How I’m Spending My First Christmas with My Husband
My now-husband and I have been together for over seven years and we’ve navigated our way through a number of stressful situations. But holiday planning, namely for Christmas, has never been one of them. Between family distance and work obligations (he’s always traveling), we settled the issue by each going our separate ways: He went to his family’s celebration and I went to mine.
But now that we’re married — we ran to City Hall this past June — we have some more thinking to do about the holiday. Take one close-knit family, add another close-knit family, divide by one newly married couple, and what do you get? The answer, it turns out, is simpler than I imagined.

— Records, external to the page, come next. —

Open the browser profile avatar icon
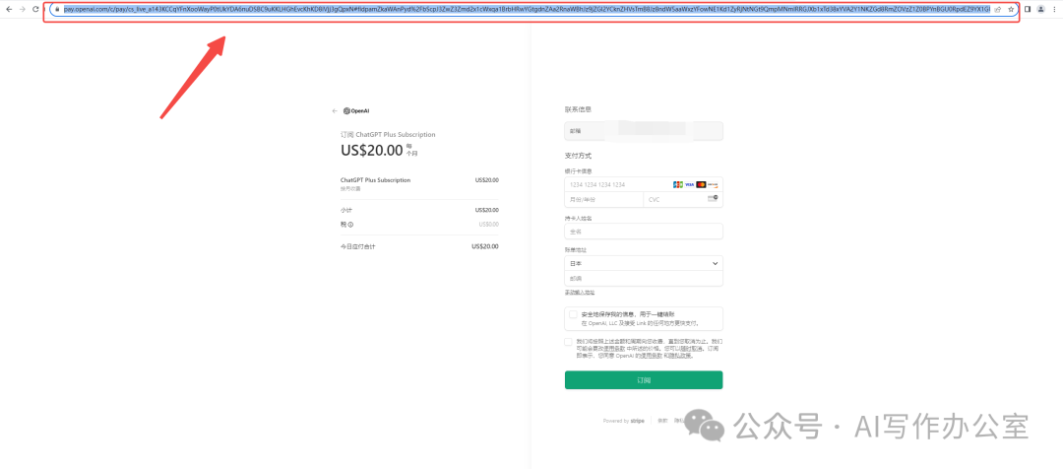 (1041, 9)
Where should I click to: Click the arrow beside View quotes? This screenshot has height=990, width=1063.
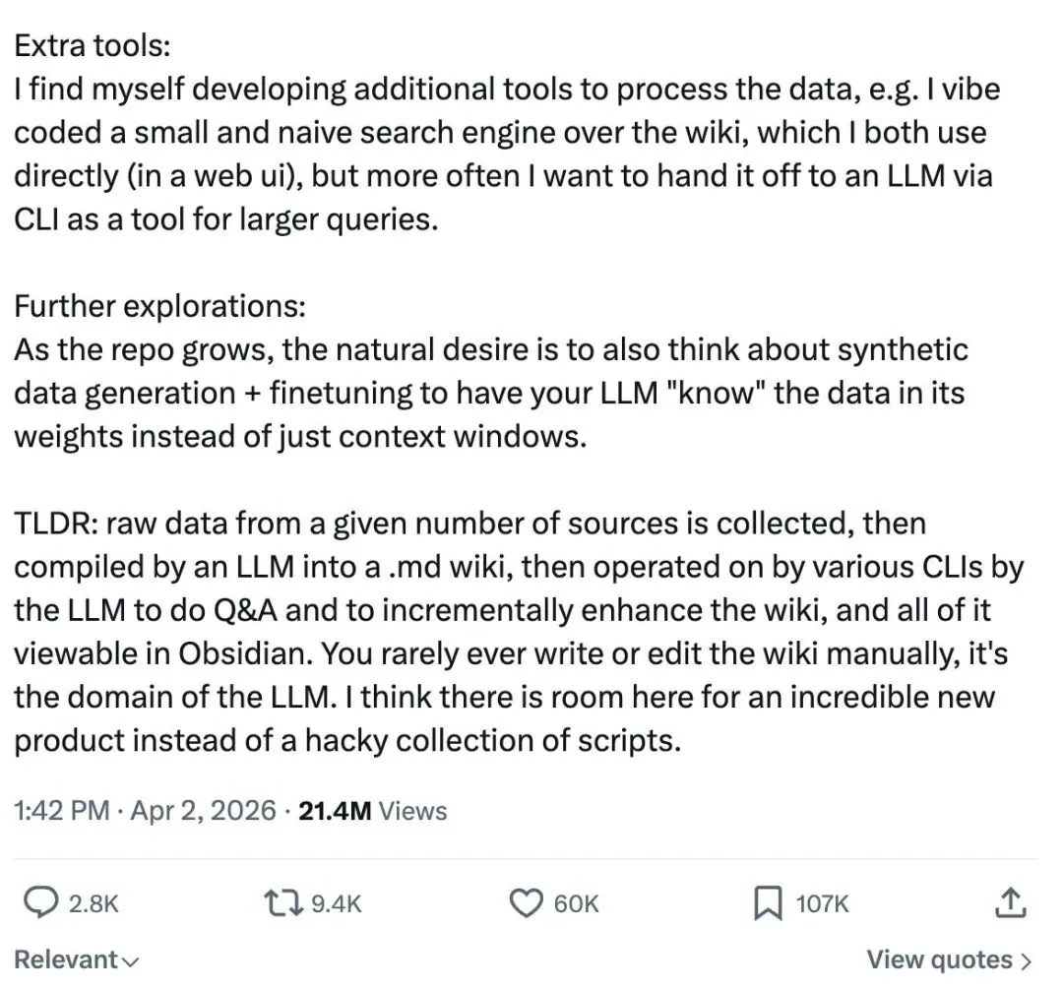tap(1026, 960)
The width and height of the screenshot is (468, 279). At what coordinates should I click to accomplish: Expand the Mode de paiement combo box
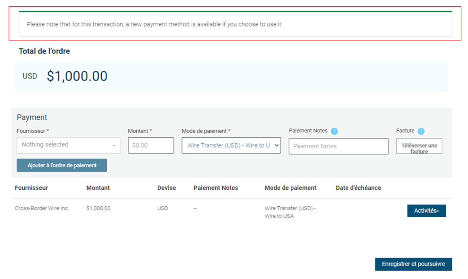coord(231,145)
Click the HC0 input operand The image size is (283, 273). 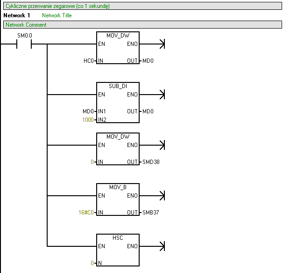[88, 61]
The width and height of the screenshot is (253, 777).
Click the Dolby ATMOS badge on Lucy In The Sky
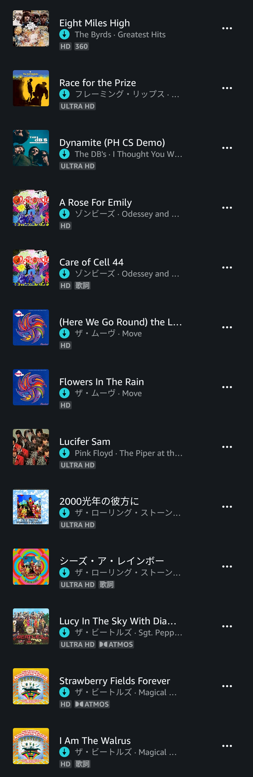point(116,645)
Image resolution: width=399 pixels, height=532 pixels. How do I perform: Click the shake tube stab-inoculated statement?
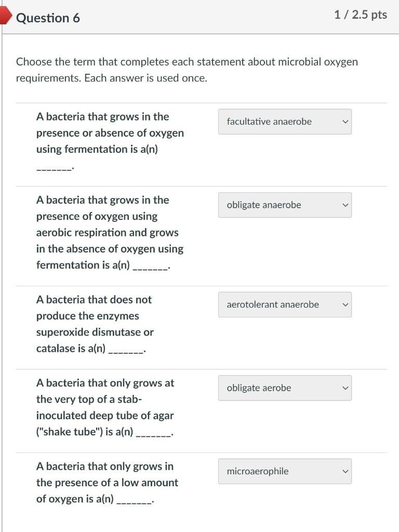105,407
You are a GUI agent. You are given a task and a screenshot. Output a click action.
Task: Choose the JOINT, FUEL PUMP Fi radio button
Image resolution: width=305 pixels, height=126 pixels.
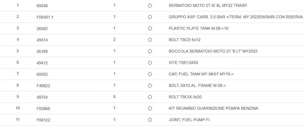point(150,120)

My Family’s Christmas Traditions
In my family, Christmas Eve is the big party, as it is for most Italians. It involves shrimp fondue and caper sauce and a very full house (we’re at 40 people if at capacity). It also involves an unnecessarily complicated Yankee Swap and an older relative dressed in a Santa costume doling out trinkets to my cousins’ little kids.
That’s not to say that Christmas Day isn’t festive. This is a day of more entertaining, of Nat King Cole and dressing up our dog like an elf, and cooking dinner with my sister. Importantly, this is a day of huge stockings, and by stockings, I mean feed bags filled with toiletries, snacks, and gift cards.

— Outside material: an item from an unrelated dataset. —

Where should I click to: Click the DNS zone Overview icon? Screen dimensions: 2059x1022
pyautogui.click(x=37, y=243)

My Husband’s Christmas Traditions
Christmas Eve for my husband’s family, which is much smaller than mine, is a mellower affair. It used to involve a big open-house party, with a come-as-you-are attitude and plenty of friends, but numbers have dropped off in recent years. And Christmas Day is a day of nothing for my husband’s family (which I’m admittedly a little jealous of).
Our New Christmas Traditions
I have to admit, it was a little bit of a shock to think about reconfiguring the Christmas traditions and habits I’ve perfected over the past nearly 30 years. Don’t get me wrong, I love my in-laws — they’re the best people, and I couldn’t be luckier to have married into their family — but I couldn’t imagine giving up my family’s version of the holiday, especially since I, a true Scorpio, tend to be stubborn and resist change.
My husband, on the other hand, knows when it’s time to try something new. It’s why we got married — he’s my balance. So, when I came to him with the issue (at least in my mind) of planning out our holiday season, I shouldn’t have been surprised when he said, “Whatever you want to do is fine with me.” He’d be happy with a hot toddy and a Pilgrim sandwich (actually, that sounds pretty good).
The solution to my Christmas dilemma — here, there, or maybe somewhere tropical, with Mai Tais! — came from my mother. (Mothers are somehow always right.) As I was stressing to her about what to do about the holiday, she suggested we combine our families and just have one big celebration, like we did six months ago when we got married. We had one hell of a party to celebrate our nuptials, so why stop there?
This Christmas, our two families will come together. There will be stockings and music and shrimp fondue and a come-as-you-are attitude. I’m sure that our traditions will change as the years progress, but for the first one, this is a great start.
Did you get married this year? How are you dealing with the holidays?